I have a dataframe with participants' judgments for two texts. Suppose each text has a correct answer and an identifier, and each text is judged multple times.
set.seed(123)
wide_df = data.frame('participant_id' = LETTERS[1:12]
, 'judgment_1' = round(rnorm(12)*100)
, 'correct_1' = round(rnorm(12)*100)
, 'text_id_1' = sample(1:12, 12, replace = F)

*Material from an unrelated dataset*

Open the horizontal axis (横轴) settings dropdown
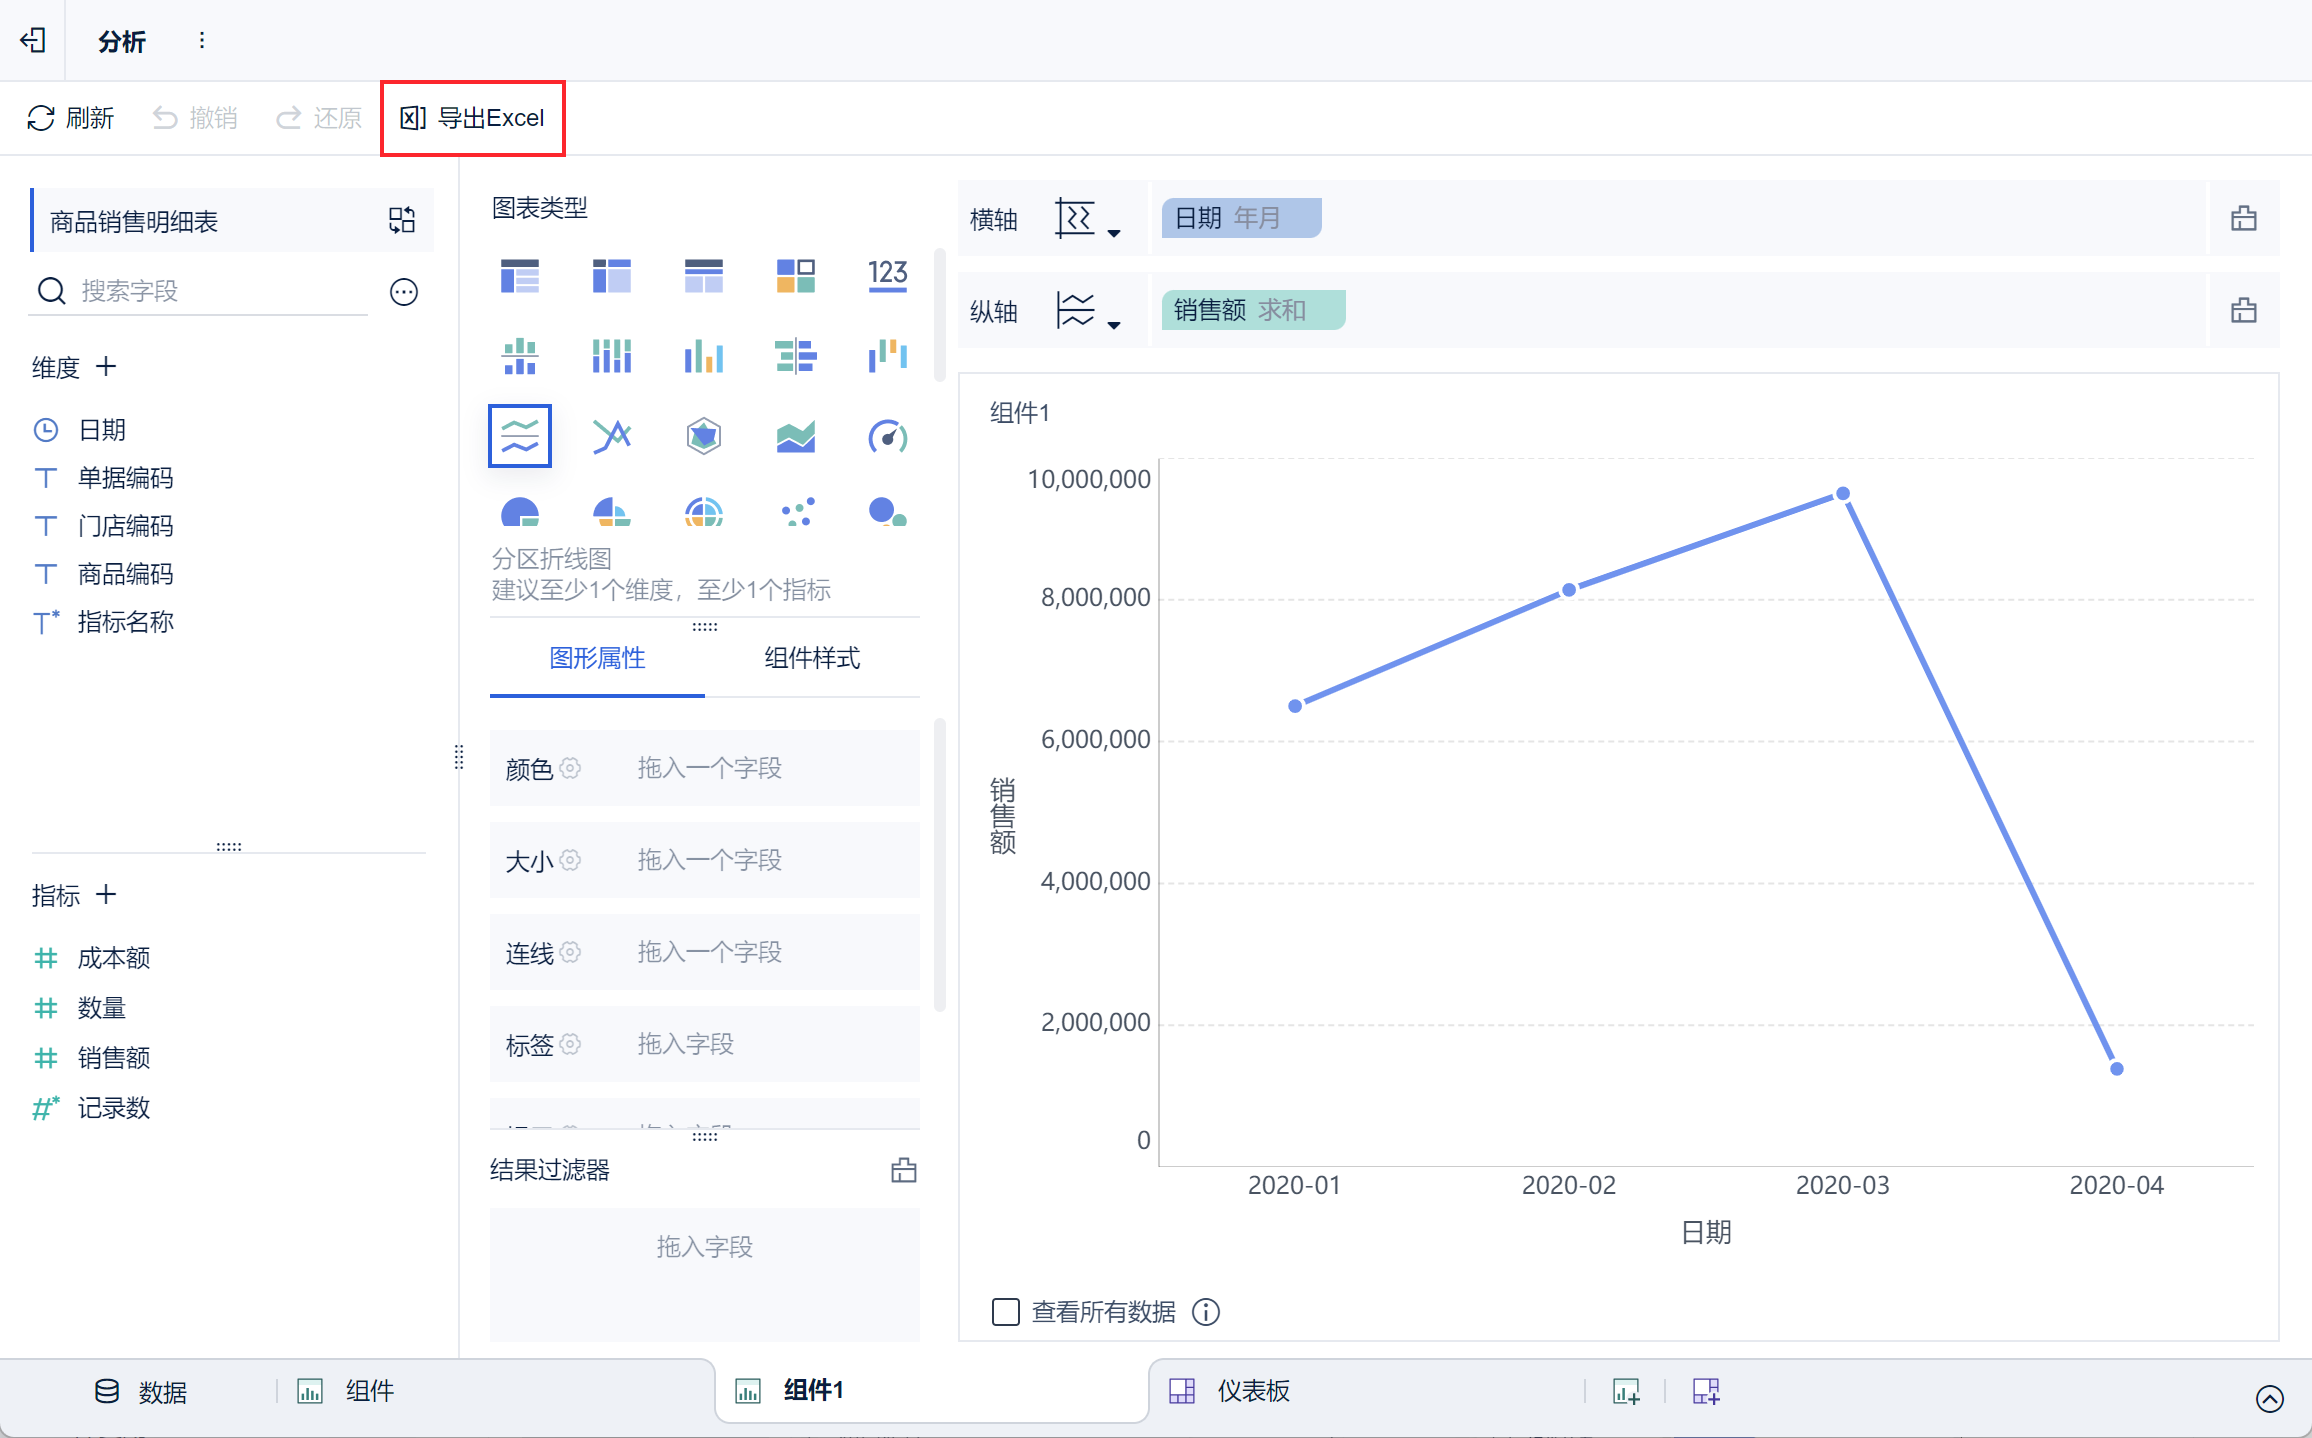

, 'judgment_2' = round(rnorm(12)*100)
, 'correct_2' = round(rnorm(12)*100)
, 'text_id_2' = sample(13:24, 12, replace = F)
)
So that:
participant_id judgment_1 correct_1 text_id_1 judgment_2 correct_2 text_id_2
1 A -56 40 4 43 -127 17
2 B -23 11 10 -30 217 14
3 C 156 -56 1 90 121 22
4 D 7 179 12 88 -112 15
5 E 13 50 7 82 -40 13
...
I would want to convert this to the long format with the columns:
participant_id text_id judgment correct
A 4 -56 40
A 17 43 127
...
I found and followed the SO advice here:
wide_df %>%
gather(v, value, judgment_1:text_id_2) %>%
separate(v, c("var", "col")) %>%
arrange(participant_id) %>%
spread(col, value)
But that way of reshaping returns the error Error: Duplicate identifiers for rows (3, 6), (9, 12)
I think I do something conceptually wrong but can't quite find it. Where is my mistake? Thanks!